3 comments

  • itmitica 7 hours ago ago

    The question remains: no quantization of the confidence level Mesa is adding or subtracting.

    Mesa enforced rules may well be ignored, is this true?

    Mesa is yet another exercise in passing the responsibility to a magical system.

    Tests and human review vs. Mesa: battle grounds.

    • Mitchem 6 hours ago ago

      Unfortunately I'm not sure anybody will solve the issue of "quantization of the confidence level", a senior reviewer in a PR doesn't even do this. We believe that when agents are writing 10x more code than humans, the bottleneck is review throughput, not review precision.
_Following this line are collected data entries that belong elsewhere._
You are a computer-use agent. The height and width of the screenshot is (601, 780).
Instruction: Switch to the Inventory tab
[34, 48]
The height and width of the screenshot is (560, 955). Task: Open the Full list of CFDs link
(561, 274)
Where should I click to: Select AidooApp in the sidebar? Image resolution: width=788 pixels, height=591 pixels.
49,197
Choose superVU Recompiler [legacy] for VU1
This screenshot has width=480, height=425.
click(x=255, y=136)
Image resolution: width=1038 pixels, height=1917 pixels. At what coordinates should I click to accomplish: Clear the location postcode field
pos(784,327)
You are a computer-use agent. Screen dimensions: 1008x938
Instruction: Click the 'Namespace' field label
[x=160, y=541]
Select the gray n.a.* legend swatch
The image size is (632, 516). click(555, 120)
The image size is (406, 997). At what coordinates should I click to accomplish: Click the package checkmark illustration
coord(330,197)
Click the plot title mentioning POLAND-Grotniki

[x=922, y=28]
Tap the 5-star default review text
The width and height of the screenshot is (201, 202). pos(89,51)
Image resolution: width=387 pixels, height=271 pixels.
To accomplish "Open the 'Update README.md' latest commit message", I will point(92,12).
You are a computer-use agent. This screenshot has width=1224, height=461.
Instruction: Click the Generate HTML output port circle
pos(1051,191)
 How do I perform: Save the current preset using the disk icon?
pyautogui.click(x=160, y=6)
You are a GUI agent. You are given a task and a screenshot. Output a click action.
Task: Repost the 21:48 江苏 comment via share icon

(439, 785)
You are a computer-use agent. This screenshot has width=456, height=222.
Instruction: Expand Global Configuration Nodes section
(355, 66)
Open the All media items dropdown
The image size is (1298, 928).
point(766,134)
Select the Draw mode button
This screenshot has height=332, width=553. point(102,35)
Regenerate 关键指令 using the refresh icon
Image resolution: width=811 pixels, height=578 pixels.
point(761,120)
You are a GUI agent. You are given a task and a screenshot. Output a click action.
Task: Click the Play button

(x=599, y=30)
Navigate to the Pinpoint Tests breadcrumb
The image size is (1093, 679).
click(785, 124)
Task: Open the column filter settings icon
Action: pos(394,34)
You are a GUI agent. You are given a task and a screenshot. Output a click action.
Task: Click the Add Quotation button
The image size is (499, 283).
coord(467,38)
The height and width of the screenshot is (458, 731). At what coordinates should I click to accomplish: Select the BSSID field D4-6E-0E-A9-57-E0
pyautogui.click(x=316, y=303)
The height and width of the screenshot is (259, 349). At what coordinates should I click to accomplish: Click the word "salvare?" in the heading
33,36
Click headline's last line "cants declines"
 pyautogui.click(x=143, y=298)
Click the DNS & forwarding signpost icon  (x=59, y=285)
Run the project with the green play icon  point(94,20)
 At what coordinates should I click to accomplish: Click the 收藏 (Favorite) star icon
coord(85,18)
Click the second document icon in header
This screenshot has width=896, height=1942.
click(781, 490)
The measurable metric isn't "confidence level", we think it's "how many issues reached production that a 10-second rule check would have caught." That number is going up a ton as code volume scales.

      We designed our integration with Claude code to reject edits before it's written if it violates a rule via an exit 2 code. Also don't think any system will be 100% on rule enforcement, senior reviewers included. We can't be perfect but we can raise the floor.

      Actually our approach is the opposite. Writing rules forces teams to articulate what their standards are. Mesa makes you write them down, version control them, and review them as code, similar to a linter. This specificity is why this system works much better than a standard AI code reviewer that checks for general issues.

      We aren't trying to replace tests or humans. The goal is to make them more effective by filtering out the noise before it reaches them.

      • itmitica 6 hours ago ago

        Then Mesa is the bottleneck, only swiped under the rug. Right now you show you are confident enough in Mesa role, but can't prove its actual quality impact, only its quantitative impact.